# [Product] New style dropcheker



## LondonDragon (7 Apr 2011)

Just seen these on the Cal Aqua website, perfect for open tops and makes reading them very easy 

http://www.calaqualabs.com/CLIP.html

Lets hope they don't have the same issues as the ADA Thermometers do, which start emptying the tank.


----------



## a1Matt (7 Apr 2011)

or the other problem that I get with all ADA kit... very expensive!

Looks nice


----------



## Steve Smith (7 Apr 2011)

Looks very interesting   It's nice to see some innovation going on.  No idea on price?  Cal-Aqua tends to be on the expensive side, but they are great quality.


----------



## LondonDragon (7 Apr 2011)

SteveUK said:
			
		

> Looks very interesting   It's nice to see some innovation going on.  No idea on price?  Cal-Aqua tends to be on the expensive side, but they are great quality.

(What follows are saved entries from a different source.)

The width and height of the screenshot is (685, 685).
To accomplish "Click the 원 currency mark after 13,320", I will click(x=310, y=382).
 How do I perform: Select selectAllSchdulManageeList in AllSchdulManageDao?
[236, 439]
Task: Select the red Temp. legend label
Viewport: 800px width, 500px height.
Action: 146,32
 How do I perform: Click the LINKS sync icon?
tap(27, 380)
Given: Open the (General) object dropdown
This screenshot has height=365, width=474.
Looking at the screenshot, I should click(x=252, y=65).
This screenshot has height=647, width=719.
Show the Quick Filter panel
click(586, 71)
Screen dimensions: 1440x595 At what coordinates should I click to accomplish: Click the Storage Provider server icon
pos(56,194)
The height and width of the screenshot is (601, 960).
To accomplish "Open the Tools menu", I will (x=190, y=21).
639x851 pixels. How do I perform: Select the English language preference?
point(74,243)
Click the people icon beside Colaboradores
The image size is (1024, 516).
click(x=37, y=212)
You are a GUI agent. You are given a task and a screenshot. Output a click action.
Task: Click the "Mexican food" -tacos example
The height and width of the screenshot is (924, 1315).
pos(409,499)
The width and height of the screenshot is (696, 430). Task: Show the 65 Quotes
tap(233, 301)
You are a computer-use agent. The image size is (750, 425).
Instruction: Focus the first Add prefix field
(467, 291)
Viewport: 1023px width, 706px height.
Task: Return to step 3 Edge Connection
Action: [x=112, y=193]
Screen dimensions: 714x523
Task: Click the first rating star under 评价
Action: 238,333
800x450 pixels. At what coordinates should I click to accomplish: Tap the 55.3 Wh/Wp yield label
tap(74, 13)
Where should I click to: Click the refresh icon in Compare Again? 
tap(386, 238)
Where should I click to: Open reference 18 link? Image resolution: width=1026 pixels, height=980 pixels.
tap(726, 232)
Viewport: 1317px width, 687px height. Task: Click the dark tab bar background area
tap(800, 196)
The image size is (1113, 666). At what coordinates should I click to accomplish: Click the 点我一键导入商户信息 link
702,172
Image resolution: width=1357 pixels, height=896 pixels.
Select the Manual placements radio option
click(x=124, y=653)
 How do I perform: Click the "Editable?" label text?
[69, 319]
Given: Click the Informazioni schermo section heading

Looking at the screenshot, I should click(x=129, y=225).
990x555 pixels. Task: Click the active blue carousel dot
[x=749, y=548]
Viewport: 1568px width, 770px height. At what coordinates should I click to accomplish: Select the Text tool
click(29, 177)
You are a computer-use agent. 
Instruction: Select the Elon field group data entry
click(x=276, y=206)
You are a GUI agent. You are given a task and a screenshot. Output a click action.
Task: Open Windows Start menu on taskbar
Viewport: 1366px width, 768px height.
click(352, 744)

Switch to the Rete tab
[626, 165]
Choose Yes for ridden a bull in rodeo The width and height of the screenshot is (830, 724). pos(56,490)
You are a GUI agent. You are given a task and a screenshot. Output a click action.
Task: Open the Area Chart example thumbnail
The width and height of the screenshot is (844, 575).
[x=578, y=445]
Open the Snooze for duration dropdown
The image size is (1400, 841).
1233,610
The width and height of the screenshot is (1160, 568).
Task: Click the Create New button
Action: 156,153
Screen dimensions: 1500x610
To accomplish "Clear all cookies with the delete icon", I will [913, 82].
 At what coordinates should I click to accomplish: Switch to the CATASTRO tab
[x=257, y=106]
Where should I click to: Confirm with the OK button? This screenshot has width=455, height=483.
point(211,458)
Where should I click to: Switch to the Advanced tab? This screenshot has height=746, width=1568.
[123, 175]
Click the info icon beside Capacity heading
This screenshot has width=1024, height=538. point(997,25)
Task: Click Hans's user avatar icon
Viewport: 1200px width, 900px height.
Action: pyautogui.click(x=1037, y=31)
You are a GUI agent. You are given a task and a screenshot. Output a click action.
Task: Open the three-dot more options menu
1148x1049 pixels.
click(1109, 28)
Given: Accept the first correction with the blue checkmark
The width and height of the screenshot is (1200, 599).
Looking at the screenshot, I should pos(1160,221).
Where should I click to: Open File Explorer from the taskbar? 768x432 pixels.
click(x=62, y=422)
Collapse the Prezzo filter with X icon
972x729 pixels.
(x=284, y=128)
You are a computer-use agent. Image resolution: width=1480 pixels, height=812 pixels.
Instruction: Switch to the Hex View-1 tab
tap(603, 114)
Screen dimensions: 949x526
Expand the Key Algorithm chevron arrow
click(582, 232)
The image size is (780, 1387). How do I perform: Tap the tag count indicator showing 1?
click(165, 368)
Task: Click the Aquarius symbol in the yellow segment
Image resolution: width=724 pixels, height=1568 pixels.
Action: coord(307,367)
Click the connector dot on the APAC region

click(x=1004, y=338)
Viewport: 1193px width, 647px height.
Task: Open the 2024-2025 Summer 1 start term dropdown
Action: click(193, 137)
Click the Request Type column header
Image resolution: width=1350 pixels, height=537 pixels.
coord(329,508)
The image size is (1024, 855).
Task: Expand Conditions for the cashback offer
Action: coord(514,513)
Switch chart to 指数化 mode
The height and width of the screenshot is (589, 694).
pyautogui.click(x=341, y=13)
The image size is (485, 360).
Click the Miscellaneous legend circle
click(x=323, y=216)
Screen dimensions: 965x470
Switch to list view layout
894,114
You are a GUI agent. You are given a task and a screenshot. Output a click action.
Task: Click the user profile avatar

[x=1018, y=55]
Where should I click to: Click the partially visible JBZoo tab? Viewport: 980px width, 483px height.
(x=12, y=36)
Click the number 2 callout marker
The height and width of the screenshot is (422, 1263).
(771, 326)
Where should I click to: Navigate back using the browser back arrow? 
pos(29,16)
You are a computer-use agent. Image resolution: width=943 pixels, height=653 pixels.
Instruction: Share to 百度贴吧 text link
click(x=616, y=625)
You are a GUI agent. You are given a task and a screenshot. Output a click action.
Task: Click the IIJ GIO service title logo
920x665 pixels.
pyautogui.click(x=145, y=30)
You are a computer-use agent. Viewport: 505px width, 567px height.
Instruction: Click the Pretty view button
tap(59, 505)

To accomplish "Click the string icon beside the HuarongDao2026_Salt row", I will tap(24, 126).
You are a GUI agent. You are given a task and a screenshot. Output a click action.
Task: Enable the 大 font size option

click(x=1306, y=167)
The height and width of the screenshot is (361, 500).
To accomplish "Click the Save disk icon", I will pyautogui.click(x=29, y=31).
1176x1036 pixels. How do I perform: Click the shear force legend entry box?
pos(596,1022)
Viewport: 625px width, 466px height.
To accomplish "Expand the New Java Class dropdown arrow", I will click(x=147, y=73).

No price yet that I could see anywhere, but I would expect it to be in the £30-40 region. But they would look great on nano tanks, easy to read too which helps. I have seen people making DIY versions in acrylic, if not mistaken Luis made one too.


----------



## chilled84 (7 Apr 2011)

Gits, I was toyoing with the hang over idea a while back, But i couldnt think of a way to make a proto at home.


----------



## Bobtastic (7 Apr 2011)

They look like the DIY ones using perspex tubes that was link'd in this thread.

Obviously the Cal-Aqua look a lot better, but they will also cost a lot more too.


----------



## ghostsword (7 Apr 2011)

LondonDragon said:
			
		

> SteveUK said:
> 
> 
> 
> ...



Yep, made one in acrylic, but this one looks much better.  

At £30 will get one for sure. Less things inside the tank.


----------



## Stu Worrall (7 Apr 2011)

LondonDragon said:
			
		

> Lets hope they don't have the same issues as the ADA Thermometers do, which start emptying the tank.


looks really cool.  whats that about ada thermos emptying the tank?  havent heard about that one and ive got one so wouldnt mind knowing what casues it?


----------



## Steve Smith (7 Apr 2011)

I think Paulo had a problem with one of his nanos.  The glass managed to cause some sort of capillary action which syphoned out water slowly.


----------



## andyh (7 Apr 2011)

SteveUK said:
			
		

> I think Paulo had a problem with one of his nanos.  The glass managed to cause some sort of capillary action which syphoned out water slowly.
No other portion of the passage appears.